───── GIVEN DATA ─────
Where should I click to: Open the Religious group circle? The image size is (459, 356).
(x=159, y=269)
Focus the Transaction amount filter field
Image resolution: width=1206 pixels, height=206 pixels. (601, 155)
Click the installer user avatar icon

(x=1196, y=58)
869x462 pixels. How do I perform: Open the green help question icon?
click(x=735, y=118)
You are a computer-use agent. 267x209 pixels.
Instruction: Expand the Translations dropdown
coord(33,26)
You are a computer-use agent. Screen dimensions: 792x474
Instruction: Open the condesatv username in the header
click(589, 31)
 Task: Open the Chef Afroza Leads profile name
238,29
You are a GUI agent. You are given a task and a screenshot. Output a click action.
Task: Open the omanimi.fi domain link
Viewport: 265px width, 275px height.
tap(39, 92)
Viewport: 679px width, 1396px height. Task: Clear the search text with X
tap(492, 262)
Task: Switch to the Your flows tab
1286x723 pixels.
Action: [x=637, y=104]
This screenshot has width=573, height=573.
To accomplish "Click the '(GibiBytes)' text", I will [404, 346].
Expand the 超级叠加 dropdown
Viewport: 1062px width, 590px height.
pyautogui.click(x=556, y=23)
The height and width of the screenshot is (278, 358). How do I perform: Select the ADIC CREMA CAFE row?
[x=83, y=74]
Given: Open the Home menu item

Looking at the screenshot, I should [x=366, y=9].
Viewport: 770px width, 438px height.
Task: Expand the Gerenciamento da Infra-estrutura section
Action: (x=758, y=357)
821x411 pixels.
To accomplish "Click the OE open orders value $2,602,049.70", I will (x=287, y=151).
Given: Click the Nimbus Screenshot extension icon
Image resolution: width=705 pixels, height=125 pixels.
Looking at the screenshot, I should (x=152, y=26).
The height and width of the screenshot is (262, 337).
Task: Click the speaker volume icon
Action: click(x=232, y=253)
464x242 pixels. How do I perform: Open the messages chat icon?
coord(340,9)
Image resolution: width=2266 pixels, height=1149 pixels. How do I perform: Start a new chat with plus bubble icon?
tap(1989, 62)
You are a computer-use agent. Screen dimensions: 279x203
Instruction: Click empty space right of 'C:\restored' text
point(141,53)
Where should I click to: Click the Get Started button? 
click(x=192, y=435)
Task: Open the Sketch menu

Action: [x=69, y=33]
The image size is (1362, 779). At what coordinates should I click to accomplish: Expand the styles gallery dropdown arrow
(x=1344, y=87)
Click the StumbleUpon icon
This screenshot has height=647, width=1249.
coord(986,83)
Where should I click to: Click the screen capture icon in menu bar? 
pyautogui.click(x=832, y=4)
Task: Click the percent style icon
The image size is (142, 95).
─────
TO BE DONE:
Could you rewrite the records above with every "Instruction" renamed to "Command" and nothing else altered?

OUTPUT OF THE EXERCISE:
Where should I click to: Open the Religious group circle? The image size is (459, 356).
(x=159, y=269)
Focus the Transaction amount filter field
Image resolution: width=1206 pixels, height=206 pixels. (601, 155)
Click the installer user avatar icon

(x=1196, y=58)
869x462 pixels. How do I perform: Open the green help question icon?
click(x=735, y=118)
You are a computer-use agent. 267x209 pixels.
Command: Expand the Translations dropdown
coord(33,26)
You are a computer-use agent. Screen dimensions: 792x474
Command: Open the condesatv username in the header
click(589, 31)
 Task: Open the Chef Afroza Leads profile name
238,29
You are a GUI agent. You are given a task and a screenshot. Output a click action.
Task: Open the omanimi.fi domain link
Viewport: 265px width, 275px height.
tap(39, 92)
Viewport: 679px width, 1396px height. Task: Clear the search text with X
tap(492, 262)
Task: Switch to the Your flows tab
1286x723 pixels.
Action: [x=637, y=104]
This screenshot has width=573, height=573.
To accomplish "Click the '(GibiBytes)' text", I will [404, 346].
Expand the 超级叠加 dropdown
Viewport: 1062px width, 590px height.
pyautogui.click(x=556, y=23)
The height and width of the screenshot is (278, 358). How do I perform: Select the ADIC CREMA CAFE row?
[x=83, y=74]
Given: Open the Home menu item

Looking at the screenshot, I should [x=366, y=9].
Viewport: 770px width, 438px height.
Task: Expand the Gerenciamento da Infra-estrutura section
Action: (x=758, y=357)
821x411 pixels.
To accomplish "Click the OE open orders value $2,602,049.70", I will (x=287, y=151).
Given: Click the Nimbus Screenshot extension icon
Image resolution: width=705 pixels, height=125 pixels.
Looking at the screenshot, I should (x=152, y=26).
The height and width of the screenshot is (262, 337).
Task: Click the speaker volume icon
Action: click(x=232, y=253)
464x242 pixels. How do I perform: Open the messages chat icon?
coord(340,9)
Image resolution: width=2266 pixels, height=1149 pixels. How do I perform: Start a new chat with plus bubble icon?
tap(1989, 62)
You are a computer-use agent. Screen dimensions: 279x203
Command: Click empty space right of 'C:\restored' text
point(141,53)
Where should I click to: Click the Get Started button? 
click(x=192, y=435)
Task: Open the Sketch menu

Action: [x=69, y=33]
The image size is (1362, 779). At what coordinates should I click to accomplish: Expand the styles gallery dropdown arrow
(x=1344, y=87)
Click the StumbleUpon icon
This screenshot has height=647, width=1249.
coord(986,83)
Where should I click to: Click the screen capture icon in menu bar? 
pyautogui.click(x=832, y=4)
Task: Click the percent style icon
The image size is (142, 95).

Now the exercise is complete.